**The problem:** Count the lines in the records below that contain the string "height", and reply with only that number.

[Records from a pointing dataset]
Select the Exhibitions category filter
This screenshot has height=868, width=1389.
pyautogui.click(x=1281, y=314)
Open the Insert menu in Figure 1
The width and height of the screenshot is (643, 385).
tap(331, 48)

**Full solution:** 2